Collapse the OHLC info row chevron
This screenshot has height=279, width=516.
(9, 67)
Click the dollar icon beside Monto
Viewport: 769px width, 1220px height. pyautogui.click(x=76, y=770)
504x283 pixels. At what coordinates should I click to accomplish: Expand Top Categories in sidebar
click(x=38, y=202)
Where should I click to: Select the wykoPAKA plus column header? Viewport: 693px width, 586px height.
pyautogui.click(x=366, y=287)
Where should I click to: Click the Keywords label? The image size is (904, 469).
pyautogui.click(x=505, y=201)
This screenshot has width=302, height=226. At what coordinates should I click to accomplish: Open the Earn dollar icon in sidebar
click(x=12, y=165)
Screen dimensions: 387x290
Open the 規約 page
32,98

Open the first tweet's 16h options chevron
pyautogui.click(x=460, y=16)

--

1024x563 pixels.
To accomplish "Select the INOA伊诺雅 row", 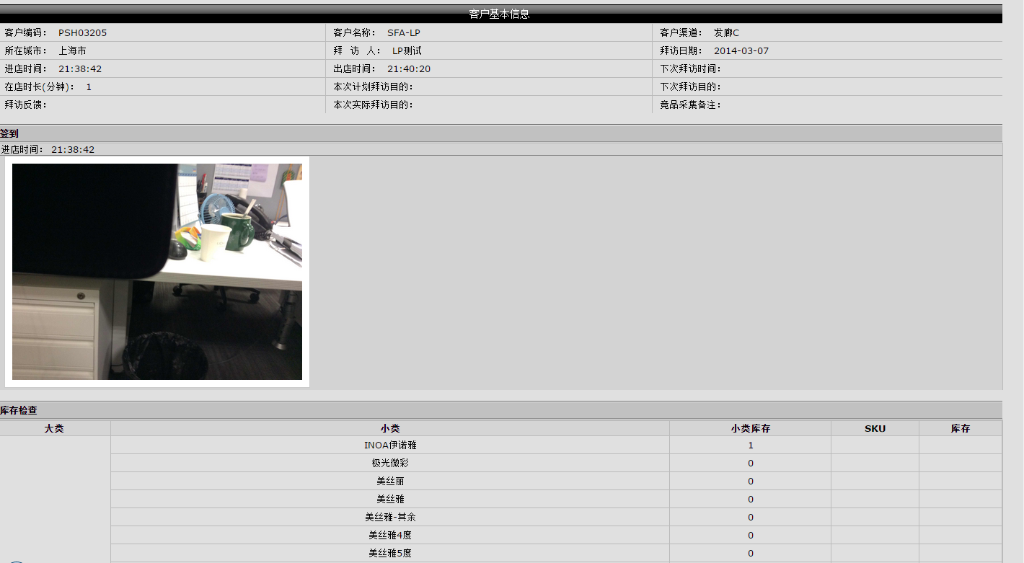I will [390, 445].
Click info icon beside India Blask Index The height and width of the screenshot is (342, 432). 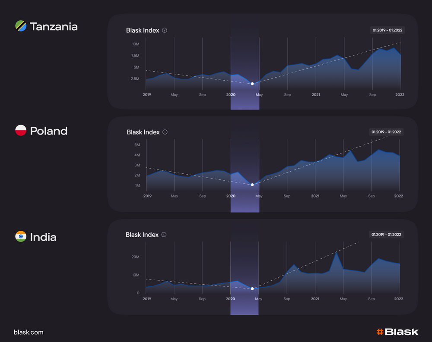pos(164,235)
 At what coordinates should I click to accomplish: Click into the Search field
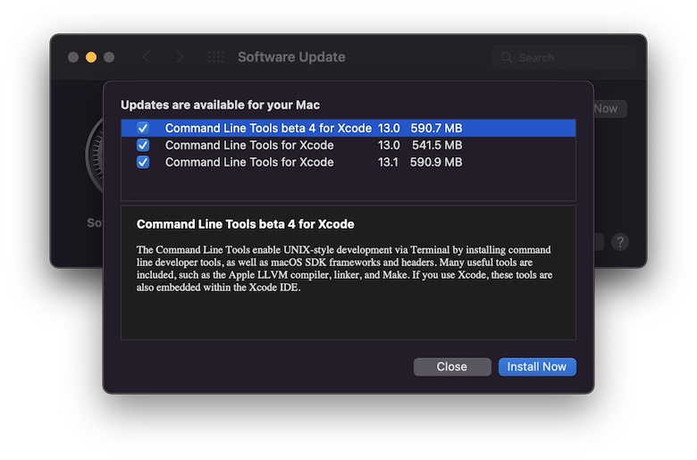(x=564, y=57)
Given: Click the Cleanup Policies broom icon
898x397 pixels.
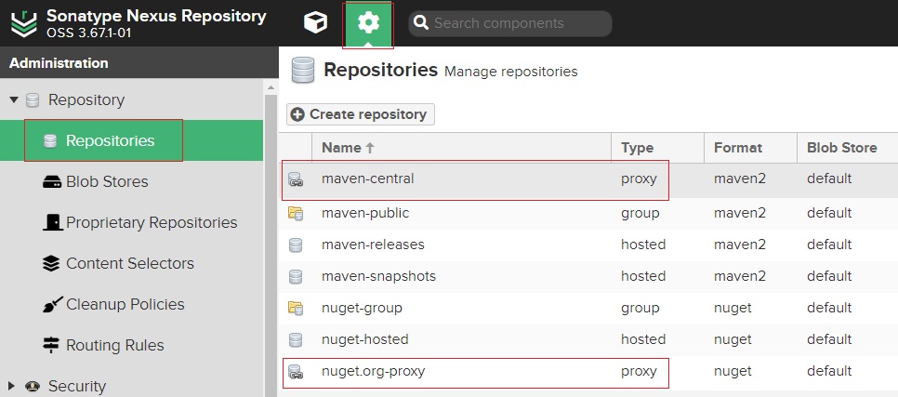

- **TASK**
Look above for the line containing "At what coordinates should I click to accomplish: Click", then copy exactly from it through the line containing "898x397 pixels.", keeping both and leaving out pictures. Add nothing else.

- **RESULT**
 At what coordinates should I click to accomplish: Click into the Search field
(x=564, y=57)
Given: Click the Cleanup Policies broom icon
898x397 pixels.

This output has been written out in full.